Depthwise convolutions are slow in early layers but effective in later stages: The MBConv module with depthwise convolution and Fused-MBConv module without depthwise convolution is considered as building blocks in EfficientNetV2. Depthwise convolution has significantly fewer parameters but is slower because it doesn’t utilize modern accelerators.

Since the parameter benefit from early layers are not so big because # channels are relatively small, an appropriate mix of regular MBConv blocks and Fused-MBConv blocks could be optimal(Table 3).

Equally scaling up every stage is sub-optimal: Naively scaling all stages of the network via the compound scaling rule is not the best idea. Intuitively, each stage will not equally contribute to training speed and parameter efficiency.

Improved NAS and Scaling

As a solution to the previously discussed issues of EfficientNetV1, the paper proposes an improved NAS algorithm and scaling strategy.

NAS

The newly defined search space is a simplified version defined of:

convolutional operation types: {MBConv, Fused-MBConv}
number of layer
kernel size: {3×3, 5×5}
expansion ratio(inside MBConv): {1, 4, 6}

As we can see, the search space is quite narrow because most unnecessary search options of EfficientNetV1 are removed. Also, the optimal channel sizes are adopted from the parameters already searched in EfficientNetV1.

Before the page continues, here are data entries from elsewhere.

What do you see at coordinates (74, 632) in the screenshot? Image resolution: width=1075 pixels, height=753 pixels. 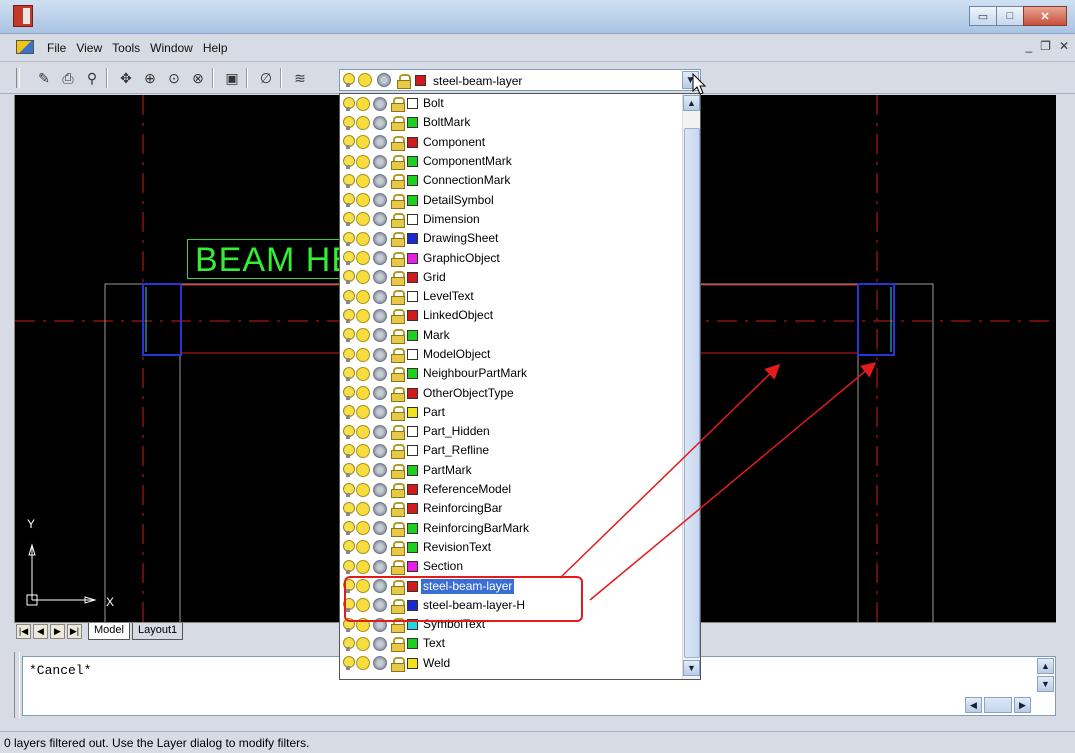 I see `last-tab-button: ▶|` at bounding box center [74, 632].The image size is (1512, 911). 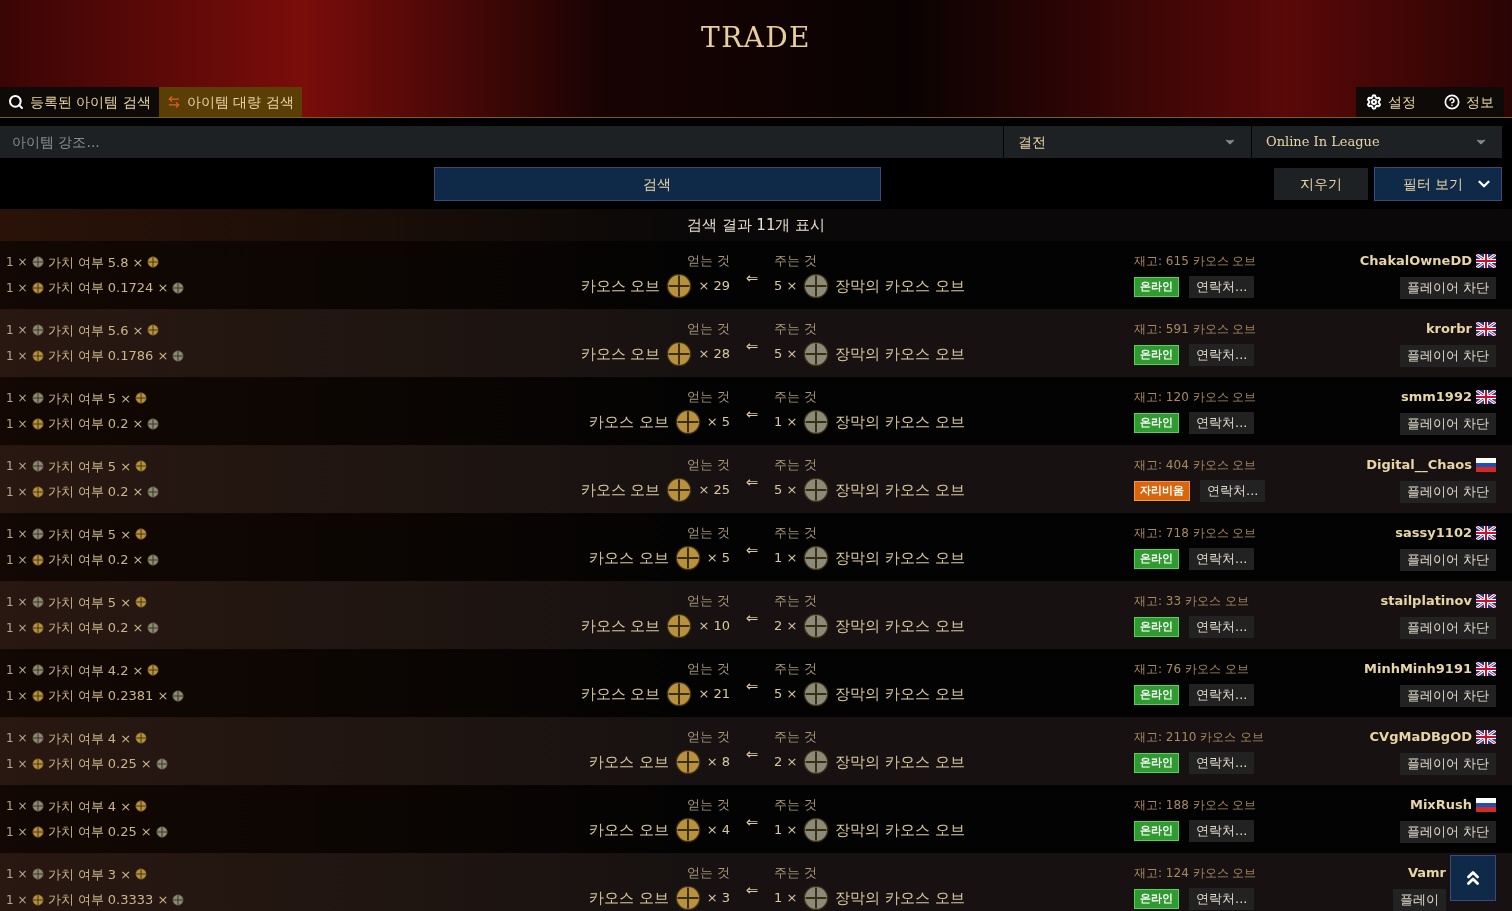 What do you see at coordinates (90, 738) in the screenshot?
I see `ratio-value: 가치 여부 4 ×` at bounding box center [90, 738].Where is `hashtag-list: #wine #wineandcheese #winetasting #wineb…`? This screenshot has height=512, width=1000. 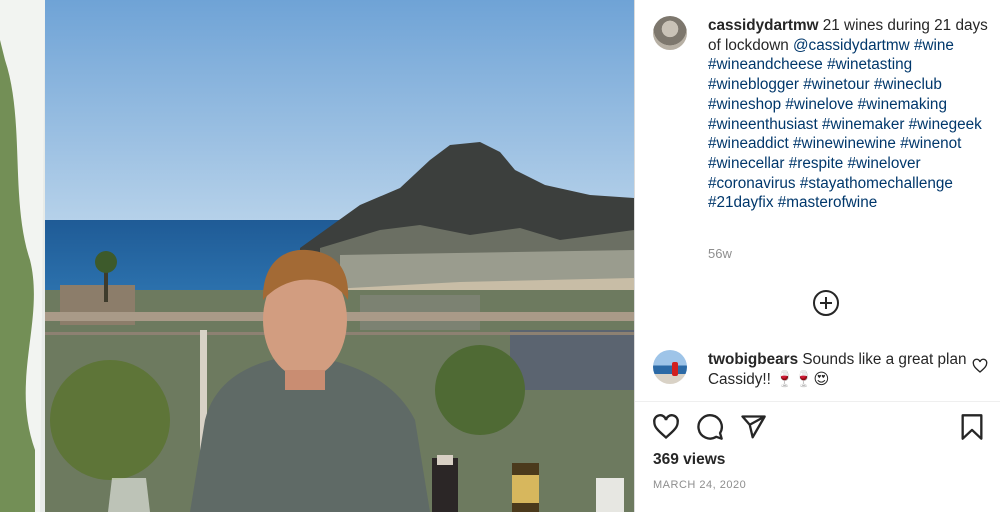
hashtag-list: #wine #wineandcheese #winetasting #wineb… is located at coordinates (845, 124).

The new search reward combines the model accuracy A, # training step S, and # parameters P, using a simple weighted product A×(S^w)×(P^v ). For detail, w=-0.07 and v=-0.05 are found empirically.

Result

The table above describes the baseline architecture of EffNetV2-S searched using the modified NAS algorithm. We observe that

Early layers find Fused-MBConv more efficient while the latter prefer the original MBConv block.
Early layers prefer smaller expansion ration for MBConv.
Every layer prefers 3×3 kernels with more layers over 5×5 kernels, which are slightly utilized in EfficientNetV1.
The final stage(stage 7) is completely removed perhaps due to its large parameter size.

Scaling strategy

We make two direct modifications to the scaling strategy of EfficientNetV1.

Restrict the maximum inference image size to 480.
Add more layers to later stages to increase the network capacity without adding much runtime overhead.

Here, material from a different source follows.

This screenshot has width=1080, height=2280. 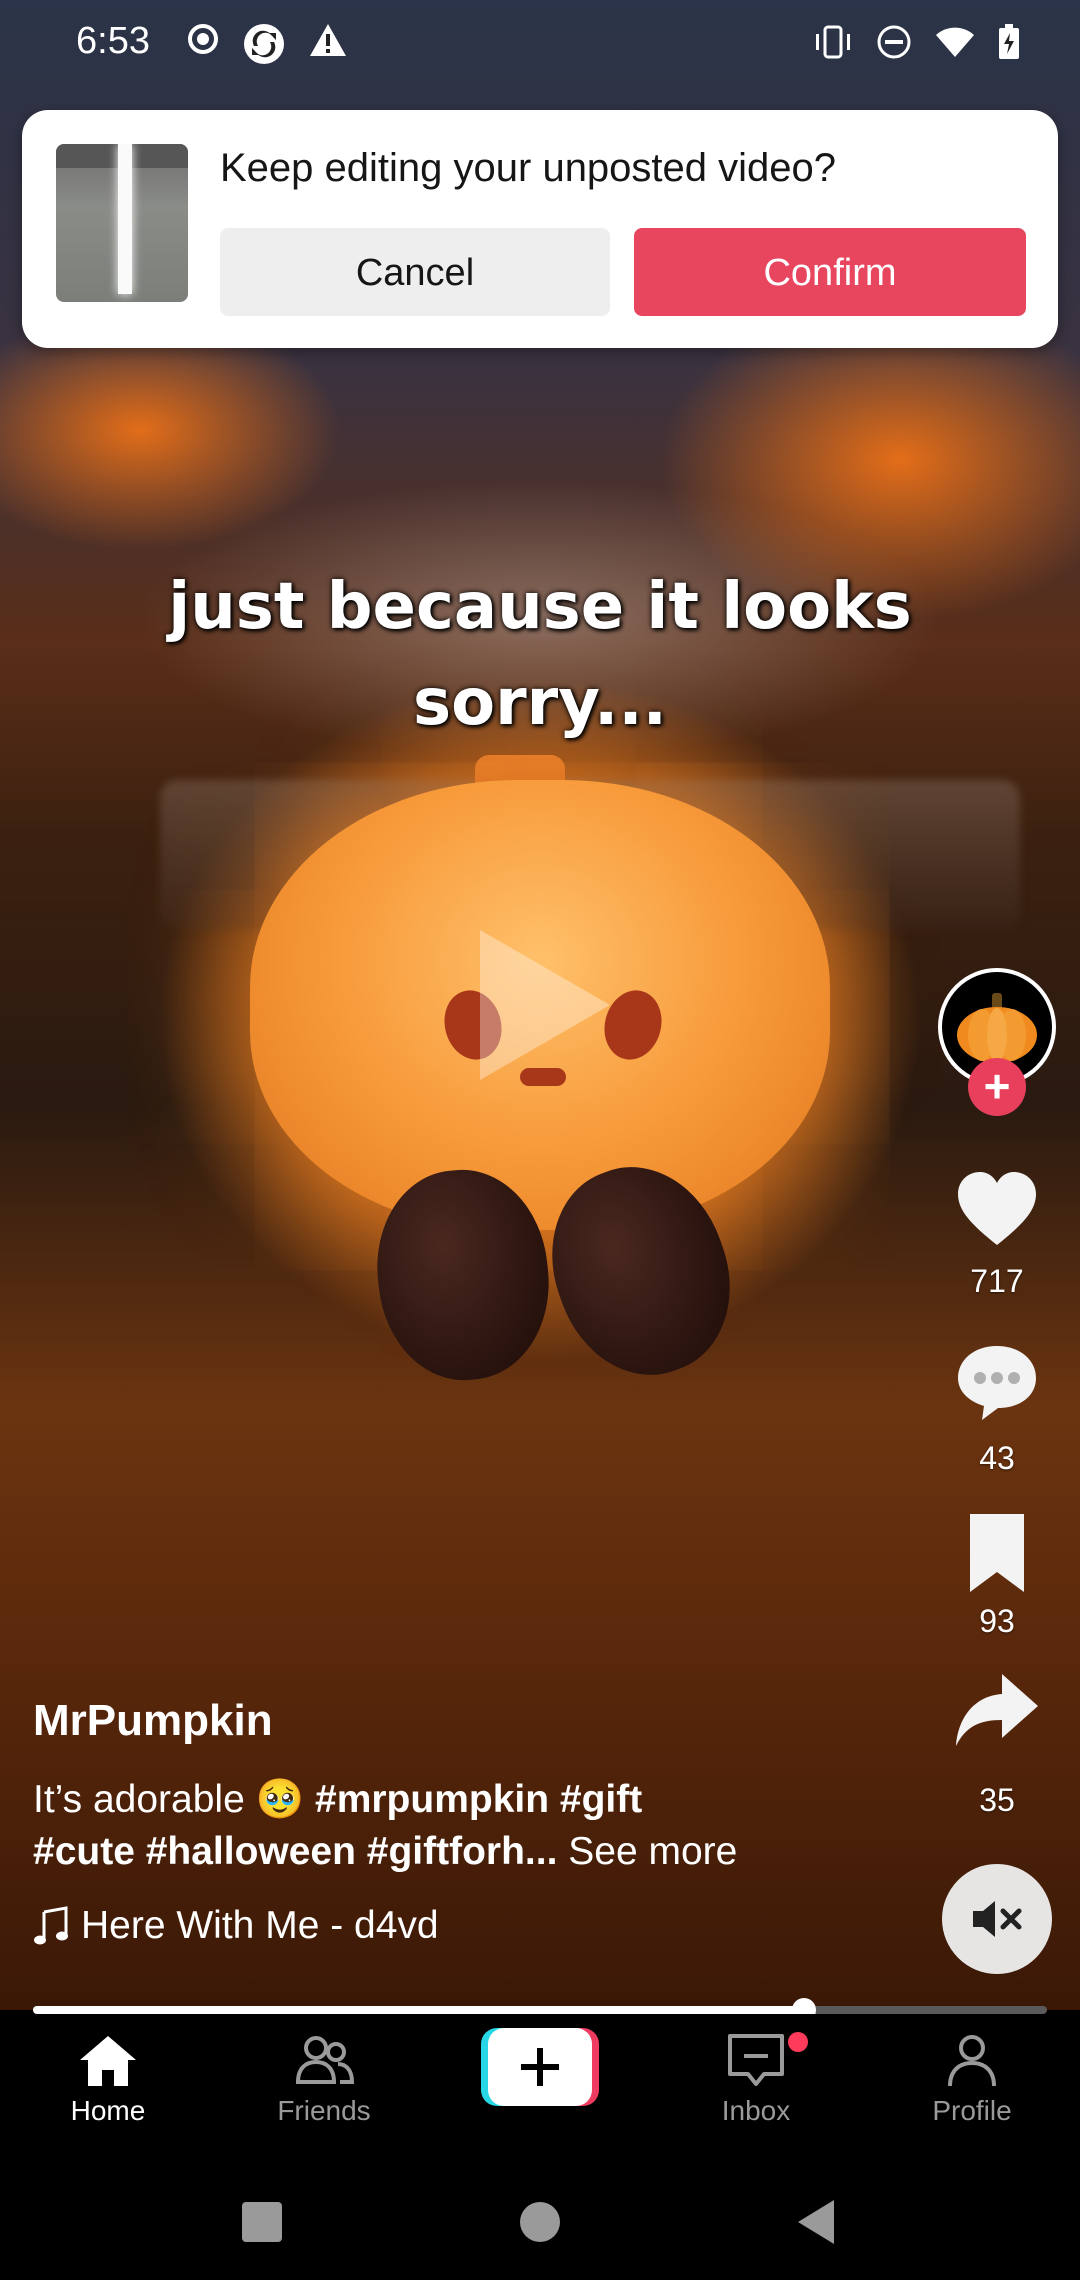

These two slight modification brings a significant change even to the performance trade-off of EfficientNetV1. The black Pareto curve is improved to the grey curve, just by modifying the scaling strategies. Larger counterparts EffNetV2-M and EffNetV2-L are defined using this modified scaling strategy.

Progressive Learning

Progressive learning is a strategy to boost training by progressively increasing the model capacity a.k.a image size. Precisely, the image size is progressively increased during training. However, they often cause a drop in final accuracy.

EfficientNetV2 improves progressive learning by increasing the magnitude of regularization together with the image size. Intuitively, training with small image size=small network capacity thus needs weak regularization, and training with large image size needs stronger regularization to combat overfitting due to increased network capacity.

According to the algorithm, we increment the image size S_i and regularization magnitude φ_i simultaneously according to the value of i. The regularization magnitude φ_i controls dropout rate, RandAugment magnitude, and Mixup rate.

Summary

The paper identifies inefficiencies in the architecture and scaling strategies of the original EfficientNet. The modified NAS algorithm utilizes the prior knowledge of EfficientNetV1 and enables the adaptive search of efficient blocks and important hyperparameters. The searched architecture conveyed consistent and significant patterns that provide insights about efficient CNN architectures, which should be utilized when designing network architectures.

The compound scaling strategy is slightly modified for parameter and memory efficiency.

The modified progressive learning algorithm coupled with improved network architecture boosts the training speed of EfficientNetV2 by 11x compared to the baseline V1 network when achieving similar accuracies with the same computing power.